Texto da página »
○ ○ ○ ○

Por isso hoje uso sim o que quero: muito rosa porque posso e porque é uma das cores de Oxum-Opará (Ora yê yê, ô). Meia-taça pois o peito quem carrega sou eu! Batom e unha vermelha também, pois a pomba-gira ama e fica ótimo com essa melanina maravilhosa.
Com ônus e bônus, sou Mulher e também o seria se não usasse nada disso, anotem, repassem: ser mulher não é isso, mas ter o direito de usar o que gosto porque quero é divíno!
Me adorno e me permito me sentir linda, me apaixonar por cada pedacinho de mim e como uma casa que a gente limpa, arruma e enfeita, assim é meu corpo, meu templo onde me permito ser uma deusa.

domingo, 11 de fevereiro de 2018

Ser uma mãe preta


Você já ouviu falar que mulheres negras são “boas parideiras” ou que seu leite é “mais forte”? Isso é prova de que o racismo interfere na nossa vida até mesmo quando nos tornamos mães. Esses estereótipos são resquícios do período colonial quando a mulher negra tinha suas qualidades medidas como as de um animal:  capacidade de gerar e alimentar a cria, aumentando o lucro do proprietário. Incrivelmente esse imaginário sobre a mãe preta perdura.
Basta analisar dados sobre violência obstétrica. Mulheres pretas são as que mais morrem em complicações no parto por negligência ou imperícia:  60% da mortalidade materna são negras; apenas 27% de grávidas negras tem acompanhamento durante o parto. Dizem que a gente aguenta mais dor que uma mulher branca, então forçam o parto normal mais do que se deve, abandonam-nos a própria sorte enquanto parimos, enfim... preocupante.

○ ○ ○ ○

Partes do exercício »
1 - Responda com base no texto da página:
(a) Rosa é uma das cores de qual orixá?
(b) Que data aparece logo acima do título "Ser uma mãe preta"?
(c) Que porcentagem da mortalidade materna corresponde a mulheres negras?
2 - Atualize todo o trecho do texto da página que vai de "Ser uma mãe" até "parimos, enfim... preocupante.", substituindo "estereótipos" por "clichês".
O material abaixo não tem nenhum papel nesta atividade.

Trecho de dados »
○ ○ ○ ○

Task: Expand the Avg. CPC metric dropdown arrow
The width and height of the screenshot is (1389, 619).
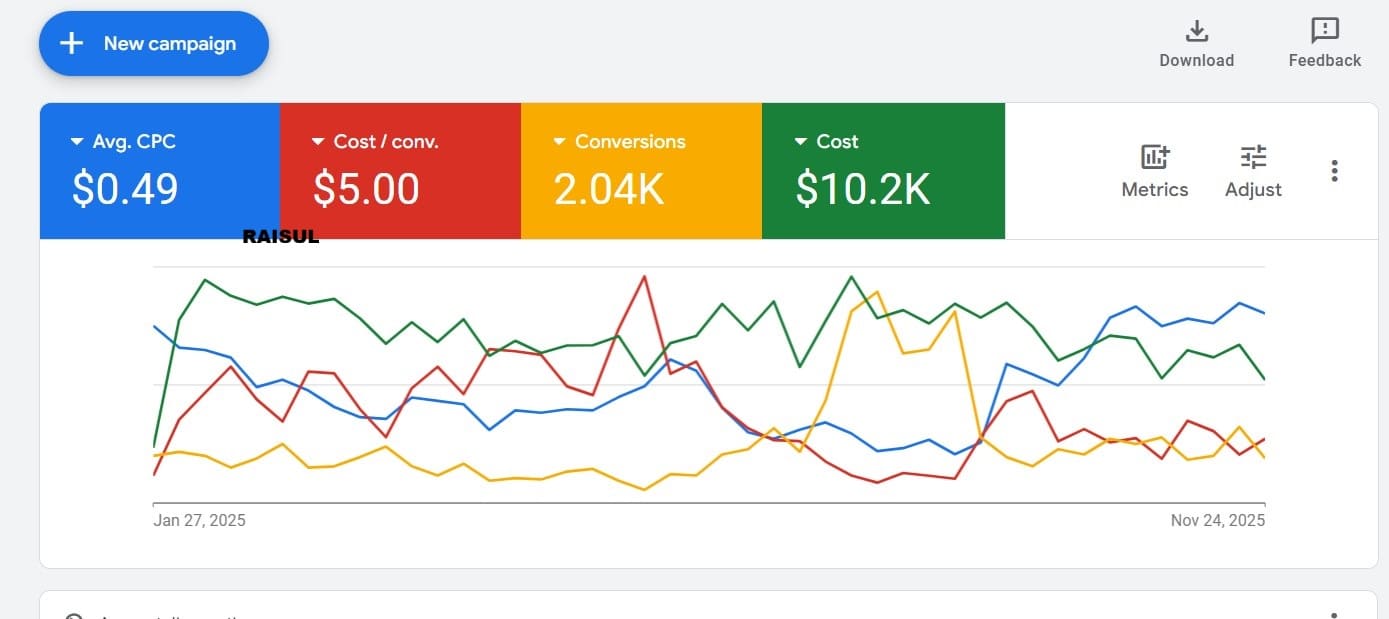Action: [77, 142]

○ ○ ○ ○

Resultados »
1 -
(a) Oxum-Opará.
(b) Domingo, 11 de fevereiro de 2018.
(c) 60%.

2 -
Ser uma mãe preta


Você já ouviu falar que mulheres negras são “boas parideiras” ou que seu leite é “mais forte”? Isso é prova de que o racismo interfere na nossa vida até mesmo quando nos tornamos mães. Esses clichês são resquícios do período colonial quando a mulher negra tinha suas qualidades medidas como as de um animal:  capacidade de gerar e alimentar a cria, aumentando o lucro do proprietário. Incrivelmente esse imaginário sobre a mãe preta perdura.
Basta analisar dados sobre violência obstétrica. Mulheres pretas são as que mais morrem em complicações no parto por negligência ou imperícia:  60% da mortalidade materna são negras; apenas 27% de grávidas negras tem acompanhamento durante o parto. Dizem que a gente aguenta mais dor que uma mulher branca, então forçam o parto normal mais do que se deve, abandonam-nos a própria sorte enquanto parimos, enfim... preocupante.